This article was taken from: https://www.theguardian.com/society/2018/feb/15/nhs-winter-data-wait-ambulances-a-and-e
By Sarah Marsh and Pamela Duncan
Almost 150,000 patients in England have waited more than 30 minutes before being admitted to A&E this winter, according to NHS figures.
Data from the end of November to 11 February showed the number of people waiting half an hour or longer was 149,214, while a further 35,535 people waited more than an hour.
Hospitals are struggling to adhere to strict rules put in place this winter by NHS England and NHS Improvement, which say patients must wait no longer than 15 minutes.
The latest figures on hospital performance showed bed occupancy remained high, at 95% for general and acute care beds and 85.5% for adult critical care beds. But doctors have warned that official occupancy bed data is “misleading” and the reality is very different.
Dr Nick Scriven, the president of the Society for Acute Medicine, said: “NHS England suggests that overall bed occupancy figures have eased a little, but the reality on the frontline is very different. The easing really only reflects that beds in surgical units are empty at midnight when the official data is counted.”
Scriven said moving patients from emergency departments to wards that may or may not have a free bed “merely hides suffering and indignity from official gaze”. From the emergency department perspective, he said “this eases figures and jams, but it is opposite of caring, compassionate and safe care”.
Acute medicine deals with the immediate and early treatment of adult patients with a variety of medical conditions, who present to hospital as emergencies. It receives the majority of patients admitted from A&E and helps maintain the flow of patients through emergency departments to avoid exit block, the term used when patients cannot be moved into a hospital bed.
An NHS England spokesperson said: “Bed figures are supplied by individual hospitals themselves so this is the accurate position they are reporting, on exactly the same basis as they always have. Dr Scriven is also wrong to claim that these bed occupancies are measured at midnight as NHS Improvement’s statistics are actually gathered at 8am each day. It is important that the NHS makes decisions based on the facts rather than anecdotal evidence.”
Dr Rob Findlay, an expert in NHS performance, said: “NHS England says … that general and acute bed occupancy should be no higher than 92%. The medical royal colleges say 85% … I don’t know what the accepted safe limits are for critical care bed occupancy, but [the figures] also look worryingly high to me.”
Scriven warned that data for next week should show a re-escalation of pressure. “As we enter the seventh week of sustained acute medical pressure, the system remains under great stress,” he said.

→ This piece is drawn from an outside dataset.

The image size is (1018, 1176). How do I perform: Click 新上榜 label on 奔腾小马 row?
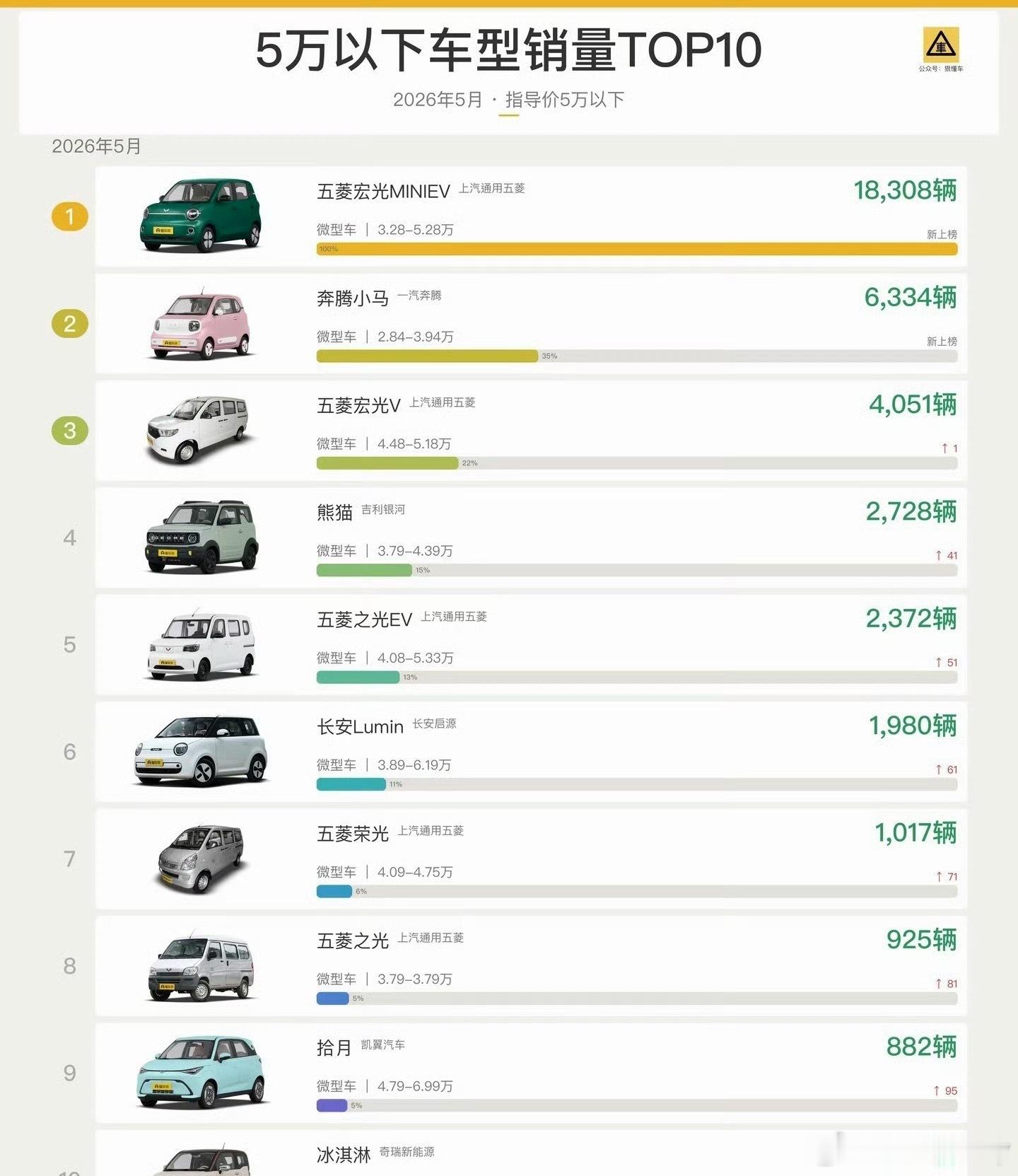(942, 342)
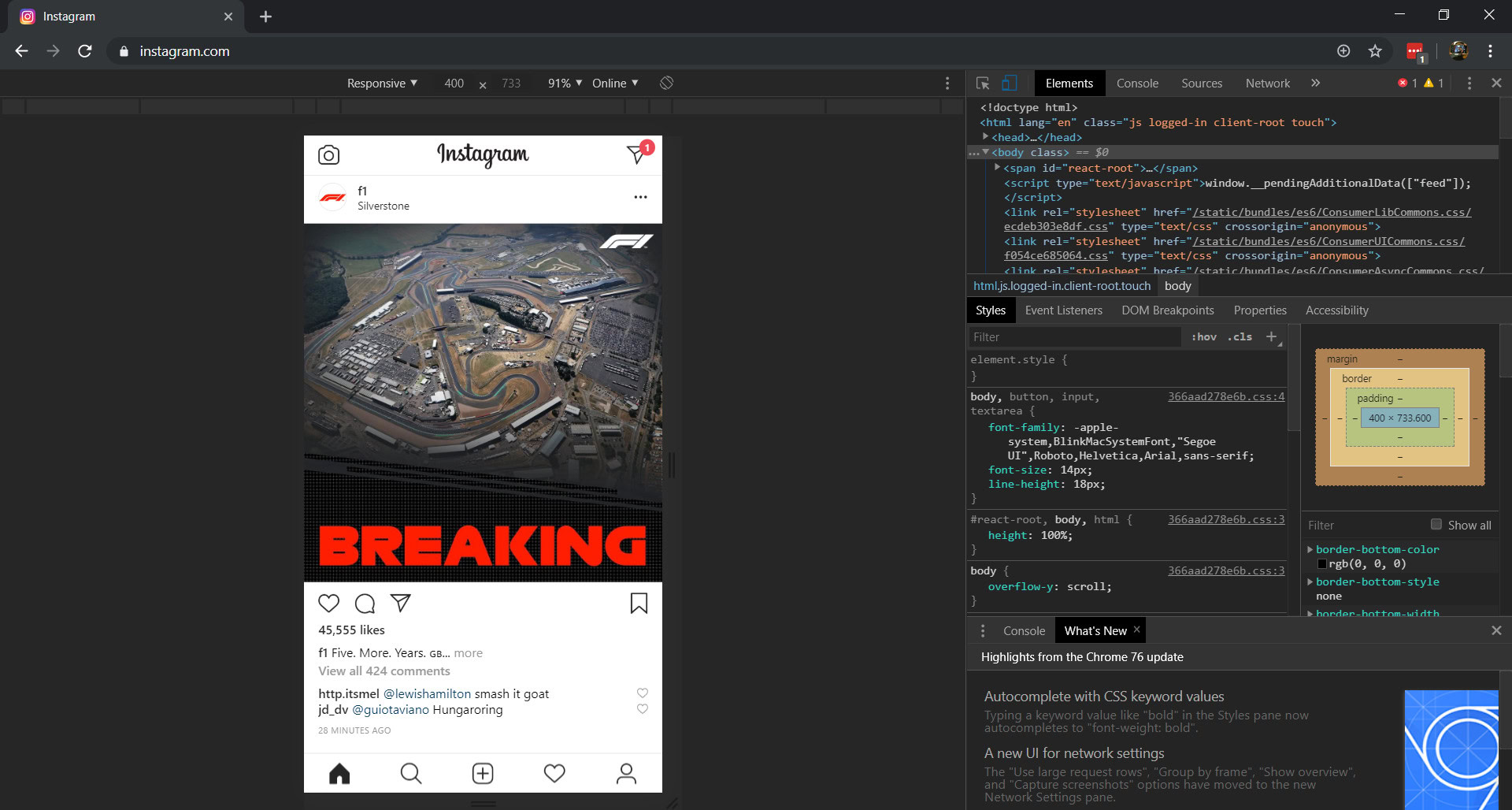The image size is (1512, 810).
Task: Click View all 424 comments
Action: 384,671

“The influenza surge may have peaked, but is still a highly significant problem and, on top of that, the last seven days have seen the first real continuous period of cold weather since Christmas … This has caused a re-escalation in pressure, which will not be seen in figures until this time next week.”
Figures from this week showed that a spike in cases of norovirus resulted in more than 800 hospital beds a day being closed last week. There were 30 instances where ambulances had to divert to other A&E units, compared with 36 in the previous week.
The latest figures also show a rise in the number of calls to the non-emergency NHS 111 number, with 335,900 in the week ending 11 February, up 18.3% year on year.
Jonathan Ashworth, the shadow health secretary, said: “The sad reality is that this winter crisis was entirely predictable and avoidable, but Tory ministers have point blank refused to give the NHS and social care the investment required.”